Well dividing the resulting hash value by 2 fixes the problem.. but such
a hack probably has bad side effects down the road.... >

The usual solution is to take the remainder like in

Limit = 2**30

def hash # Production#hash
(@nonTerminal.hash + @action.hash + @expansion.hash) % Limit
end

Typically I use shifting to achieve a bit better distribution of hash values
like in

def hash # Production#hash
(@nonTerminal.hash + @action.hash << 3 + @expansion.hash << 7) % Limit
end


Note:
=> Bignum

Btw: Does anybody know a reason why Fixnum::MAX and MIN aren't defined? The
only reason that comes to mind is that usually these limits are irrelevant
since all math functions automatically take care of conversions between
Fixnum and Bignum.

Kind regards

robert

 

[Nate Smith]

The usual solution is to take the remainder like in

Limit = 2**30

def hash # Production#hash
(@nonTerminal.hash + @action.hash + @expansion.hash) % Limit
end

Typically I use shifting to achieve a bit better distribution of hash values
like in

def hash # Production#hash
(@nonTerminal.hash + @action.hash << 3 + @expansion.hash << 7) % Limit
end

Very good stuff indeed. Thanks for the help.

Nate

 

[Robert Klemme]

Very good stuff indeed. Thanks for the help.

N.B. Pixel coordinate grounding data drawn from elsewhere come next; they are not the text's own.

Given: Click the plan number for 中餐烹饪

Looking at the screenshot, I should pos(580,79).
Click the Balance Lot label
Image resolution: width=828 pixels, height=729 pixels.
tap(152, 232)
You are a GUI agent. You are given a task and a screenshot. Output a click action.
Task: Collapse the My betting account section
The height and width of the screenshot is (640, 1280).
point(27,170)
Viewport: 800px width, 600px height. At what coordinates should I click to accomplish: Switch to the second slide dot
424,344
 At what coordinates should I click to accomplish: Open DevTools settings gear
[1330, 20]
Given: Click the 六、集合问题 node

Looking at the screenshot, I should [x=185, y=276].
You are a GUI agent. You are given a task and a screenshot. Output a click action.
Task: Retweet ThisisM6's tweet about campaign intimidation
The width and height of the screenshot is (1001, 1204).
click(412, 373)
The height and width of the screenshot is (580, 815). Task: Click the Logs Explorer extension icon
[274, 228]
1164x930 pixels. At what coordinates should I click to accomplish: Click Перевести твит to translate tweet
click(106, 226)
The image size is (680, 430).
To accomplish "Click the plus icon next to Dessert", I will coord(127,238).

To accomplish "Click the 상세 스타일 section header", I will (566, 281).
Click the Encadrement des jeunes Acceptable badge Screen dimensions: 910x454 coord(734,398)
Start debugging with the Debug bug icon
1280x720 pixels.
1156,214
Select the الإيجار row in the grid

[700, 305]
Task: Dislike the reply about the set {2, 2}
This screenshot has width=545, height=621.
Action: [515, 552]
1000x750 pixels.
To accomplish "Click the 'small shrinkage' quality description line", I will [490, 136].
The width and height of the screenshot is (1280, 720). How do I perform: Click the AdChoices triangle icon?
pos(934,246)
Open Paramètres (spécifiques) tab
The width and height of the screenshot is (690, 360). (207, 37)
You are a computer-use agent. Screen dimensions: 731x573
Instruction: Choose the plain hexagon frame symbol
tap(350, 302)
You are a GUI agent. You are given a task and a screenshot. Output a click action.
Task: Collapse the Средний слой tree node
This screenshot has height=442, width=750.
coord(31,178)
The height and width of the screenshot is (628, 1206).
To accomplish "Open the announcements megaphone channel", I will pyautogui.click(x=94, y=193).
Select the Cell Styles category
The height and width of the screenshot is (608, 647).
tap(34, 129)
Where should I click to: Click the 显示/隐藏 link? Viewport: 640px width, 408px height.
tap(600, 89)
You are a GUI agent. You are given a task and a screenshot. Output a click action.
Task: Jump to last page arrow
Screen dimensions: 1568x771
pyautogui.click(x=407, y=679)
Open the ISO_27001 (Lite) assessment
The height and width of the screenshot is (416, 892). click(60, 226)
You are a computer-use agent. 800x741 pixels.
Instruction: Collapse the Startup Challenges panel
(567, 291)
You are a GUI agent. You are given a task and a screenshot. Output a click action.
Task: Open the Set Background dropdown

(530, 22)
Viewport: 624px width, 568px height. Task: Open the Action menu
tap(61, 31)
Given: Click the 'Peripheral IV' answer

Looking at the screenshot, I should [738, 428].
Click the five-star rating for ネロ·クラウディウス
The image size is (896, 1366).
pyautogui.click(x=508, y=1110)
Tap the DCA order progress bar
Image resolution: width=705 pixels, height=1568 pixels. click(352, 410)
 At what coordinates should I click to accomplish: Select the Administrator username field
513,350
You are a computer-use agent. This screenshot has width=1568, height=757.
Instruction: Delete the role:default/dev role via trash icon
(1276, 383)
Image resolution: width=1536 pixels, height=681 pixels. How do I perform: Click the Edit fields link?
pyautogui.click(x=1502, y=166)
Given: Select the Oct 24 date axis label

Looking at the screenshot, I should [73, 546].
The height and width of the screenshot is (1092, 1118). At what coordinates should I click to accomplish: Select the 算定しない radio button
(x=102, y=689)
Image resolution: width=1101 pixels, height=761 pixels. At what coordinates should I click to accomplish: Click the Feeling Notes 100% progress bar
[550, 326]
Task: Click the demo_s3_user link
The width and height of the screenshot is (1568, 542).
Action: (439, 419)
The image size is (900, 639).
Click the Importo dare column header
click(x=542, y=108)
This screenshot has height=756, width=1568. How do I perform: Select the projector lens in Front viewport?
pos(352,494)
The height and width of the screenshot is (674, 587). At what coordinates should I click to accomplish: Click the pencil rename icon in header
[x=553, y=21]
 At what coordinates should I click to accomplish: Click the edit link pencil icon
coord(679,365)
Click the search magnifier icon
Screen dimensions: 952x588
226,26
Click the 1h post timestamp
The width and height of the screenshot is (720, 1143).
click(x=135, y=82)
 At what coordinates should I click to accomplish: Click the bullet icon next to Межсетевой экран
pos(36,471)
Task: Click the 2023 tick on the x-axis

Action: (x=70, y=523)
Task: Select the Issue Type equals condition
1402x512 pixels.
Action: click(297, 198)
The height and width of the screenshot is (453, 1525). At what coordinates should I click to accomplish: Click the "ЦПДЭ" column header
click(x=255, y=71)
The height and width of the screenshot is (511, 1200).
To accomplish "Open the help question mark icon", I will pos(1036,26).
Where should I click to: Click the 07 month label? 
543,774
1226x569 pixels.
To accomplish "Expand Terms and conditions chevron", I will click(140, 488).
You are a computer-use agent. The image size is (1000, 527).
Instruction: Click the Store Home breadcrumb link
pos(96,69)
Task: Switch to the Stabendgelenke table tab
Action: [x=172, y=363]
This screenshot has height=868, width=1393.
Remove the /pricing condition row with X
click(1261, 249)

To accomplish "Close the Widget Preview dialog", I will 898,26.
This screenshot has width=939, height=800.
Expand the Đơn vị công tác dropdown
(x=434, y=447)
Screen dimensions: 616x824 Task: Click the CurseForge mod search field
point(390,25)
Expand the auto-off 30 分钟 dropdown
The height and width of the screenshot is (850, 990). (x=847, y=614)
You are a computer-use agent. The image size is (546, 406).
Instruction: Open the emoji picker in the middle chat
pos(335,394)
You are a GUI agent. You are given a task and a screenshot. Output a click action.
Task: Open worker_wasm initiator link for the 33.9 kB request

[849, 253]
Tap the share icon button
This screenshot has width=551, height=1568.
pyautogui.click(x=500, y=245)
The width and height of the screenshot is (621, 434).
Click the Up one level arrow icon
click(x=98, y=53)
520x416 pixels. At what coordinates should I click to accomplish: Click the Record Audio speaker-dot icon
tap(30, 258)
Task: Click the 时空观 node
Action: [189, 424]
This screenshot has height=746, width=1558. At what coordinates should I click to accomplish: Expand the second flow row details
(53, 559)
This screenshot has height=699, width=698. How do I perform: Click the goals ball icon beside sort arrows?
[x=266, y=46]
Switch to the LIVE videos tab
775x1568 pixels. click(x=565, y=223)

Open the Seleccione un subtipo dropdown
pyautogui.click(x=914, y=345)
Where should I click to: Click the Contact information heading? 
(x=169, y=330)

While rereading this one more remark comes to mind: Using bitwise and is
probably more efficient than modulus calculation in this case (meaning a
power of 2 as limit). So that would yield:

PATTERN = 2**30 - 1 # all 1's

def hash # Production#hash
(@nonTerminal.hash + @action.hash << 3 + @expansion.hash << 7) & PATTERN
end

Kind regards

robert